Return every entry below exactly as written, minus the pictures.

*** DATA PROVIDED Section Begins ***

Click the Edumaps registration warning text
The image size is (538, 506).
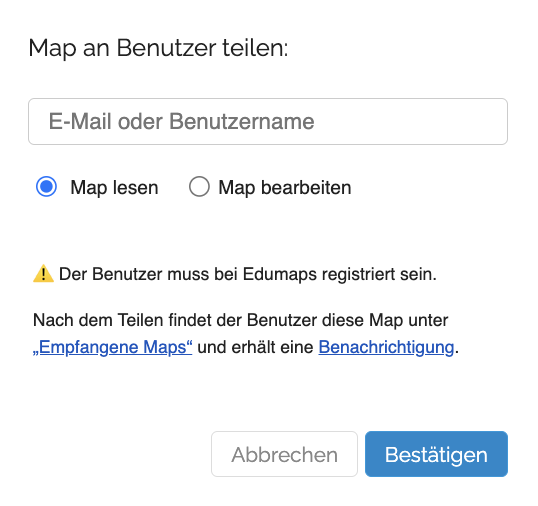[248, 274]
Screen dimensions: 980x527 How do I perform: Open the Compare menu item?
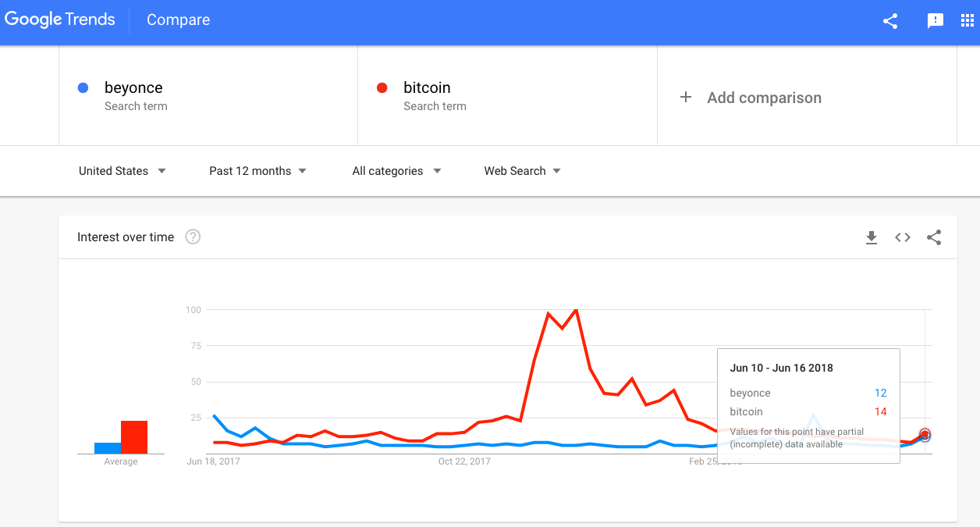(178, 20)
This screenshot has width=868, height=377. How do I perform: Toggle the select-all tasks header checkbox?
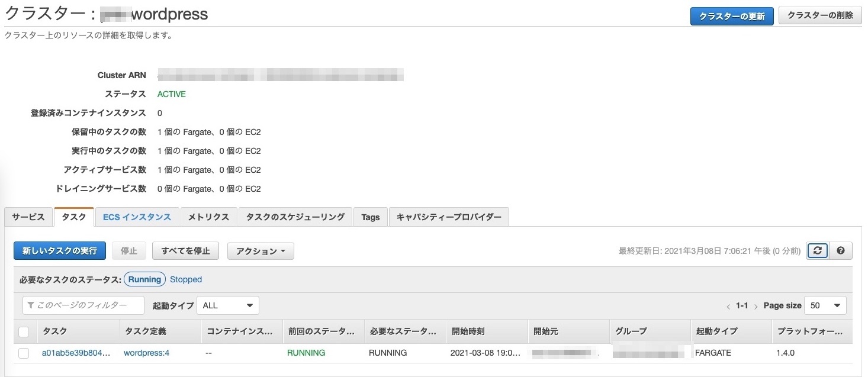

*** DATA PROVIDED Section Ends ***

▶ **ANSWER AREA**:
Click the Edumaps registration warning text
The image size is (538, 506).
[248, 274]
Screen dimensions: 980x527 How do I perform: Open the Compare menu item?
(178, 20)
This screenshot has width=868, height=377. How do I perform: Toggle the select-all tasks header checkbox?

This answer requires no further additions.